EXERCISE MATERIAL start

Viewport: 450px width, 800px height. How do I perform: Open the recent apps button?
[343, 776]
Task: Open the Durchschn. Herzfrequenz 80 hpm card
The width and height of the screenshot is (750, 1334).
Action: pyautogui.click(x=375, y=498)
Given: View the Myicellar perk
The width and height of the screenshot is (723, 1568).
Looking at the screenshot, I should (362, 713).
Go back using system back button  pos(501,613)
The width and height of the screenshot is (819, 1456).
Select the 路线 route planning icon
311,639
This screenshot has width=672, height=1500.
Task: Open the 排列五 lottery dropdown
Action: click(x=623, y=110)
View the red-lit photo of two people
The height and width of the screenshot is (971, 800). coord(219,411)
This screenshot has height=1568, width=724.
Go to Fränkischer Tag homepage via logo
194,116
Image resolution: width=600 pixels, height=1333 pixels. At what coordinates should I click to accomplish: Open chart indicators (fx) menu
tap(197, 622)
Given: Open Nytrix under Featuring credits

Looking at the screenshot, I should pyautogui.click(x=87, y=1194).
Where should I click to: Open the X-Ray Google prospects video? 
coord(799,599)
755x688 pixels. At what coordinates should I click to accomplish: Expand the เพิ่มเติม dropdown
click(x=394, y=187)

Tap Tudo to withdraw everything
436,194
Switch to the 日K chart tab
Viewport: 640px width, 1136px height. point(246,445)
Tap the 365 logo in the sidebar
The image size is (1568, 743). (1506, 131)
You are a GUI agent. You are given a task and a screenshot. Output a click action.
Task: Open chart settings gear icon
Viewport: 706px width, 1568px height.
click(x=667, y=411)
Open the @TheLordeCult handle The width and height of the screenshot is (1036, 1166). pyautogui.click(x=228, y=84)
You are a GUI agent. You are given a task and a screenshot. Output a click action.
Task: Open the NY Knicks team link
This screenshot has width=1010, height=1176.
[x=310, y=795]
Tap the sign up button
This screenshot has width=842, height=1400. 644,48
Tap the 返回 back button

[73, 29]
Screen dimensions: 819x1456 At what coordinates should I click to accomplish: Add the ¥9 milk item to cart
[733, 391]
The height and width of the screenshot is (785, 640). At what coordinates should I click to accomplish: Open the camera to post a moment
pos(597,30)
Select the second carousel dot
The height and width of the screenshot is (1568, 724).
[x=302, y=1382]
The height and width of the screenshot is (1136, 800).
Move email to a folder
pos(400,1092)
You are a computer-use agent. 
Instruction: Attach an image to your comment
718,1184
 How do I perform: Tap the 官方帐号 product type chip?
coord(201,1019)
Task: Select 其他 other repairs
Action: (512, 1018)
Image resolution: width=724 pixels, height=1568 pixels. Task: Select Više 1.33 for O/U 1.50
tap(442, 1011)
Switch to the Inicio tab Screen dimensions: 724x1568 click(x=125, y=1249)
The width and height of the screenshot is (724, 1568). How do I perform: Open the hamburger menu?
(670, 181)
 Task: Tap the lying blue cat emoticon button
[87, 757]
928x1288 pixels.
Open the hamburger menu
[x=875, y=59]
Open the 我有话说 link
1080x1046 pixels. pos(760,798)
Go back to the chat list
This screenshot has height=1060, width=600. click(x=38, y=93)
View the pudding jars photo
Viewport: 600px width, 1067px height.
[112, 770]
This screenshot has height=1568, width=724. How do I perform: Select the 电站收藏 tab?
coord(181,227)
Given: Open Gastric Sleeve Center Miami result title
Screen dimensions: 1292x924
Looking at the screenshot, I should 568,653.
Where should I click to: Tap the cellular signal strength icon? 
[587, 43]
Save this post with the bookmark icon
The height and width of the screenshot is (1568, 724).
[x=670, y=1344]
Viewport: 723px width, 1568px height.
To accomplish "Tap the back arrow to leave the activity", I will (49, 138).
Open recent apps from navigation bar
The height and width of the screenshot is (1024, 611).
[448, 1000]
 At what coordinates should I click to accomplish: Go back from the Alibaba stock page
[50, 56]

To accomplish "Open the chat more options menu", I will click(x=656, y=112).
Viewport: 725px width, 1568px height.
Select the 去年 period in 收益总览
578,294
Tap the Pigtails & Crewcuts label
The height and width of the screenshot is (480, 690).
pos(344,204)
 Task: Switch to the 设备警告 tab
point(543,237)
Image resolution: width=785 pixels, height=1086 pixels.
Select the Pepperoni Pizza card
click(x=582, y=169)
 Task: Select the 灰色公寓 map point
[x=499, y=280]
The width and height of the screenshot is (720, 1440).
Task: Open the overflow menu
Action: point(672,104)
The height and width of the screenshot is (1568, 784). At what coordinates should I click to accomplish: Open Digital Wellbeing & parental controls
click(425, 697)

EXERCISE MATERIAL end

**TASK OBJECTIVE**
Lay out the lines from the one containing "How do I perform: Tap" down to the one containing "Switch to the Inicio", both included, as a JSON list of strings with one string per line and blank lines omitted.

**EXERCISE RESULT**
[
  " How do I perform: Tap the 官方帐号 product type chip?",
  "coord(201,1019)",
  "Task: Select 其他 other repairs",
  "Action: (512, 1018)",
  "Image resolution: width=724 pixels, height=1568 pixels. Task: Select Više 1.33 for O/U 1.50",
  "tap(442, 1011)",
  "Switch to the Inicio tab Screen dimensions: 724x1568 click(x=125, y=1249)"
]